どんなに仲睦まじい夫婦でも、いつか死別する日が来る。その事実から目を背け続けていると、いざ配偶者に先立たれた時、押し寄せる数多の難題に対処できない。ひとりになったらどう生きるか、今のうちに夫婦で話し合い、準備を始めなければならない。
弱っていく妻に「通帳はどこ?」などとは聞けず…
夫婦のどちらかはいずれ先に亡くなる。何も準備をせずその時を迎えると、残された者は様々な苦労を強いられる。
2008年に妻の恵子さんを食道がんで亡くした評論家の川本三郎氏(79)が振り返る。
「深い精神的なダメージとともに、実生活上の不便が大きかった。弱っていく家内に『預金通帳はどこ?』などとは聞けません。銀行からの手紙で、初めて取引銀行を知るといったことが半年ほど続きました。

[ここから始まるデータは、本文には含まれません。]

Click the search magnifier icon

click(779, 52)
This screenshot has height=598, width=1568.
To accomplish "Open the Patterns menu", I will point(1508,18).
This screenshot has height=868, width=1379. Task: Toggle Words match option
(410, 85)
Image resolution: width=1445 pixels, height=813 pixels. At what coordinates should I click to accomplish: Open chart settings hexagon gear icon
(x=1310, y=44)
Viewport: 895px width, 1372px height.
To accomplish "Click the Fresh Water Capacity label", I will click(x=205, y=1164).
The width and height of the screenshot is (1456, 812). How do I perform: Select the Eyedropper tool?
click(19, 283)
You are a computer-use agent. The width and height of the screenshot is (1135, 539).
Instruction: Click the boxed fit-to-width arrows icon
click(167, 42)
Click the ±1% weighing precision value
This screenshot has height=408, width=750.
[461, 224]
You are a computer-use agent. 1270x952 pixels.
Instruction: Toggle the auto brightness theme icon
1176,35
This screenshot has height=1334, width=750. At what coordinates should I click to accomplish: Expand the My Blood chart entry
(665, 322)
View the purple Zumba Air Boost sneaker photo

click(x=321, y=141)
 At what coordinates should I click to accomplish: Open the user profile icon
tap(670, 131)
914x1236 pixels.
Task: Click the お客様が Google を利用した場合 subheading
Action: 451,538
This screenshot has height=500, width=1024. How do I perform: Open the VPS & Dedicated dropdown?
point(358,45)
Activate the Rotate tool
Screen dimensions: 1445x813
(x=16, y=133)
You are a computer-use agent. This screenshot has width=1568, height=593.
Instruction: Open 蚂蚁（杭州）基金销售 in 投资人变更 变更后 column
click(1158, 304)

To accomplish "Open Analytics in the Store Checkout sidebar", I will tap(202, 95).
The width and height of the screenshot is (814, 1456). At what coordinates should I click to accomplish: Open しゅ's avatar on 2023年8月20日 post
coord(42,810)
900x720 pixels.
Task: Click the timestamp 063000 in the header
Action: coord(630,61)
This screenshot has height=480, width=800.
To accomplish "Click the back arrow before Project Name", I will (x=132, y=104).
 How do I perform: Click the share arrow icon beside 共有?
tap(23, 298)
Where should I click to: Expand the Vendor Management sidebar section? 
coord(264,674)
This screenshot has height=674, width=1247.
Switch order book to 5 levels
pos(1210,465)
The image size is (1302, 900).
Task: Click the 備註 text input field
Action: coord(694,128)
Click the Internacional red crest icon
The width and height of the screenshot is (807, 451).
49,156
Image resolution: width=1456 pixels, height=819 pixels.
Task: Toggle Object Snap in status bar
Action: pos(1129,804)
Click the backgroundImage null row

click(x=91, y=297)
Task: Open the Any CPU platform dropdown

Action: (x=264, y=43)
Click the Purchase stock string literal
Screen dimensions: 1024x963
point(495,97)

亡くしてからは妻の預金通帳を私の名義に変更するための手続きなど、一時は雑事に追われました。
ある程度の年齢になったら元気なうちにお互いに今後について話し合っておいたほうがいいと思います」
今でも「妻が作ったきんぴらごぼうや麻婆豆腐の味が恋しい」と話す川本氏は、親しい編集者など周囲に助けられながら料理や洗濯、掃除といった家事を覚えていったという。